Parvathy Krishnan is the Foundation Alliance Manager for Global Genes. She earned her MS from Rutgers University, NJ and her clinical training from Mayo Clinic of Health Sciences, Rochester, MN. She has worked as a clinical dietitian at Duke University Medical Center and has gained experience in the nonprofit world from her role as a Patient Engagement/Advocate in NC. Parvathy is a speaker, panelist and often serves on national and international efforts to promote patient and caregiver experience. As a mom to two medically complex children (Yash and Ira), Parvathy is passionate in helping others find their voice and message. She loves sunshine, gardening and traveling.
Christine Matus is the owner and founder of The Matus Law Group. Christine was admitted to the Bar of the State of New Jersey and to the U.S. District Court of New Jersey in 1995. Christine is a member of the New Jersey State Bar Association and a Board of Trustee of the Ocean County Bar Association. She is also a member of the Asian Pacific American Lawyers Association and the American Bar Association where she serves on its Advisory Panel. Dedicated to public service, Christine is an active mediator with the Superior Court of New Jersey, Special Civil Part, a volunteer for Caregivers, Inc., a Eucharistic Minister, Board Member of the Ocean County YMCA, and a member of the Central Ocean County Rotary.
Dr. Carlie Stein Somerville
Carlie Stein Somerville is a Birmingham native and received her doctorate from the University of Alabama at Birmingham in 2013. She completed Internal Medicine and Pediatrics Residency in 2017 and served as Chief resident during her final year of residency. She is now a dual board certified Internist and Pediatrician and an Assistant Professor in the Department of Medicine and Department of Pediatrics. She currently serves as the Program Director to the Med-Peds Residency Program.
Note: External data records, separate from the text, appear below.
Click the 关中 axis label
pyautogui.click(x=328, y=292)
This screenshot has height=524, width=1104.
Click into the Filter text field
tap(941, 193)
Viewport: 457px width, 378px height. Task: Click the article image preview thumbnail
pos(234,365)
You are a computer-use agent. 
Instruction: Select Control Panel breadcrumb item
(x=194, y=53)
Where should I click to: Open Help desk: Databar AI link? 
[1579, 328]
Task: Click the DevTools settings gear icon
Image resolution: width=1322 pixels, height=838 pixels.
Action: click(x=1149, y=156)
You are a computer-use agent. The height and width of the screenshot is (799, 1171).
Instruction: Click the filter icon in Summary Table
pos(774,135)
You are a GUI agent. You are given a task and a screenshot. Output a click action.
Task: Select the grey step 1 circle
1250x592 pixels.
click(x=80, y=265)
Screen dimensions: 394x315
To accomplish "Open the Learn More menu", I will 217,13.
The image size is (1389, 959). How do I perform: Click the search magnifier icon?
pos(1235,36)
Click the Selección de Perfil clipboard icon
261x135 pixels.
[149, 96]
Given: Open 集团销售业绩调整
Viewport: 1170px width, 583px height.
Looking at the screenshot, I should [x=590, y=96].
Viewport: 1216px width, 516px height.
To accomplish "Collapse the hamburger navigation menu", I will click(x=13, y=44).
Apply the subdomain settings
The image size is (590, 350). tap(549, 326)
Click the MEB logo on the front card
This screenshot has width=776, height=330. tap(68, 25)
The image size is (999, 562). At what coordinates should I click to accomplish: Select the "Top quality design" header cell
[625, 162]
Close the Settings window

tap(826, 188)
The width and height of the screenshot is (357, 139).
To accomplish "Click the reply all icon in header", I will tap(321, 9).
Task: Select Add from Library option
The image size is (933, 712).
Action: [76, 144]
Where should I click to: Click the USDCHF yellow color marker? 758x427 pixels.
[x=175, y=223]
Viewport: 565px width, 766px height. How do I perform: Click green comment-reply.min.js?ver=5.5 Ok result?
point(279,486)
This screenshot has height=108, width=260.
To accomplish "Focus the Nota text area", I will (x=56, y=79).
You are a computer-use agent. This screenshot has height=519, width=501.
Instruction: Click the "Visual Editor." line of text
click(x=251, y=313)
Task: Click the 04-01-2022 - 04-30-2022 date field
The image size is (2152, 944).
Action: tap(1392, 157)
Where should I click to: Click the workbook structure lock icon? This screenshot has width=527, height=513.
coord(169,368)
She is passionate about primary care across the lifespan, care of underserved patients, advocacy and improving transition for teens and young adults with chronic diseases of childhood as they move from the pediatric to adult health system. She is the medical director of a new multidisciplinary STEP (Staging Transition for Every Patient) clinic. Outside of work, you can find her spending time with her husband and two sons, biking, enjoying the outdoors and all that Birmingham has to offer! Email: email@example.com
Shannon von Felden
Shannon von Felden is the Director of Rare Disease Legislative Advocates, a program of the EveryLife Foundation for Rare Diseases. She works with rare disease advocates across the country to engage at the local, state, and federal level. She began her career on Capitol Hill as a Legislative Assistant for Congresswoman Shelley Berkley (NV) working on health care and veterans affairs issues. Shannon has worked with national nonprofit organizations to further their policy and advocacy goals including Juvenile Diabetes Research Foundation and National Osteoporosis Foundation. She received her Master of Public Policy from American University.
This event awards 3.5 CEUs. The E.WE Foundation is an approved Alabama State Board of Social Work Examiners Continuing Education Provider. Eligible participants should only claim the credit commensurate to their attendance.